My understanding is that this “next gen Accuplacer” is one of those things where the company that makes the accuplacer is under pressure for not doing a very good job of helping colleges place students into appropriate math classes, so they’re under a lot of pressure to revamp everything (the same way they keep changing the SAT when in fact everyone knows at this point that the SAT can be gamed (at least to some extent) by prep). They charge colleges around $40 per test session (which is reimbursed by state and federal governments), so they’re making a lot of money off this thing, yet a lot of schools (and whole states) are bailing on Accuplacer because it doesn’t do a great job of placing students in such a way as to maximize outcomes that colleges care about — graduation rates, dropout rates, pass rates, transfer rates, etc.

Basically, Accuplacer doesn’t work great in helping colleges to place students in such a way as to maximize the likelihood that they will succeed in college in an appropriate amount of time: too often it places students too far back in math (thus making them less likely to graduate because extra classes = extra years of study) when in fact with a little extra support or review they could have skipped a class or two and been more likely to succeed.

More classes = more years = less likely for student success.
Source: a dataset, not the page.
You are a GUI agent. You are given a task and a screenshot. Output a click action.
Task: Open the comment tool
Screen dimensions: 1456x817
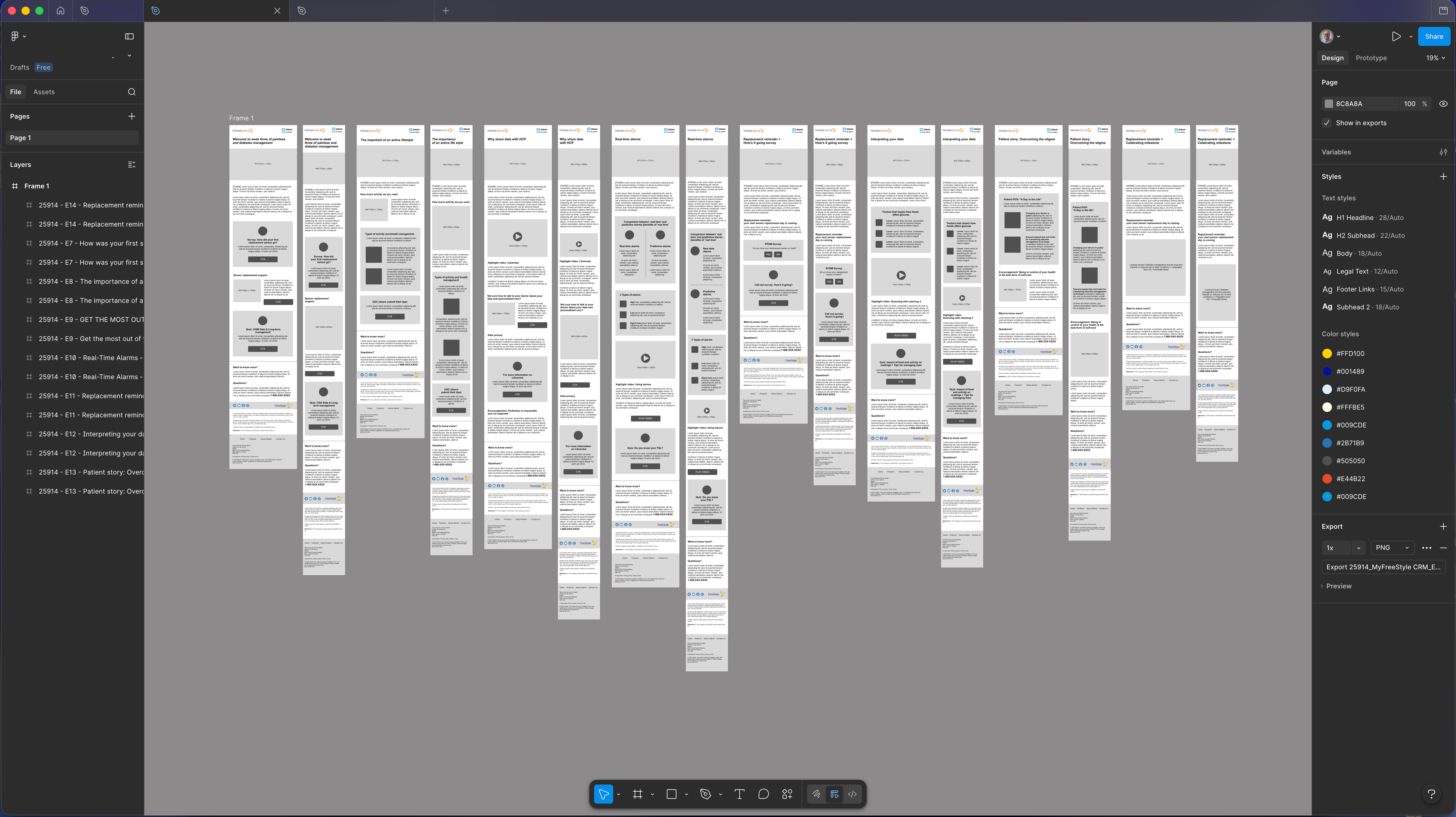763,793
There are a million reasons a part time student (or even a full time one) might drop out after any given semester, from moving to getting married to switching jobs to getting tired of going to school to having to care for a family member to having kids, so it’s important not to go around adding semesters to a student’s program if you don’t need to!

Is it Accuplacer’s fault that high stakes testing doesn’t work great in this situation? Not really: any high-stakes test that people don’t prepare for (or some do and some don’t) is going to get wildly variant outcomes depending on whether an individual prepares for it or walks in rusty from not having had a math class in years. The Accuplacer doesn’t know if you reviewed or not and they don’t know what grades you got in high school or what math classes you took: that’s what the admissions department of the college is for! And more and more, colleges are deciding that Accuplacer isn’t helping the admissions office as much as they thought it would.

The problem with that approach is that math is still math, and the problems with the Accuplacer aren’t just due to the style of the test or the material it covers — the problem with Accuplacer is that all it’s really testing is whether you reviewed math recently or you’re rusty. For example, if you get a couple percentage problems wrong, accuplacer isn’t good at figuring out which applies to you:

a) you got those percentage problems wrong because you never knew how to do percentage problems, even back in high school, thus you really need to go back to Basic Math or Pre-Algebra and start from scratch in college; or

b) you do not know how to do percentage problems right now because you graduated high school 10 years ago and never thought about math again, then you walked into the Accuplacer test cold without any review because you’re a busy person with a life, but you got an A in pre-Calc back in high school and if you had studied even a tiny bit you would have known how to do percentage problems, thus the college should place you into pre-calculus or at least College Algebra because pre-algebra would be a waste of your time if you had reviewed even a little bit.

So now let’s think about this from Accuplacer’s point of view: “Given that the whole placement test model has some issues, yet that’s how we make all our money, how do we stop colleges and state university systems from quitting our test?” The answer they’ve been using for the SAT for 15 years and are now trying on Accuplacer: “We’re changing everything, we swear! We’re rolling out a whole new test! Totally different! Really going to fix everything! It’s called the Next Gen because it’s so different and next-generation-ish and like wow it’s going to be amazing! Please don’t stop paying us!”

On our Accuplacer page video, chris tells a story of someone who went into Accuplacer cold and ended up with 2 extra years of college math to do, because she hadn’t had math in 10 years and didn’t realize how important the Accuplacer was. If she’d known she couldn’t retake it and it could nail her that bad, she would have studied!

So the “Next Gen” thing is kind of just a marketing thing. Will it be slightly different? Yes. Will there be slightly different numbers of questions? Probably. Will it still ask percentage problems and functions problems? Absolutely! If it didn’t, it wouldn’t be a math test. So as with all standardized tests, you can’t really get around brushing up on the underlying material, so that would be my recommendation for the “next gen” as well as any other standardized test.

That said, we’ll probably change our practice tests to match the new test, but the review videos etc will remain the same. Because if you don’t remember fractions, it’s not going to matter how they ask a fractions problem.

Good luck, and for goodness sakes, don’t go into Accuplacer unprepared!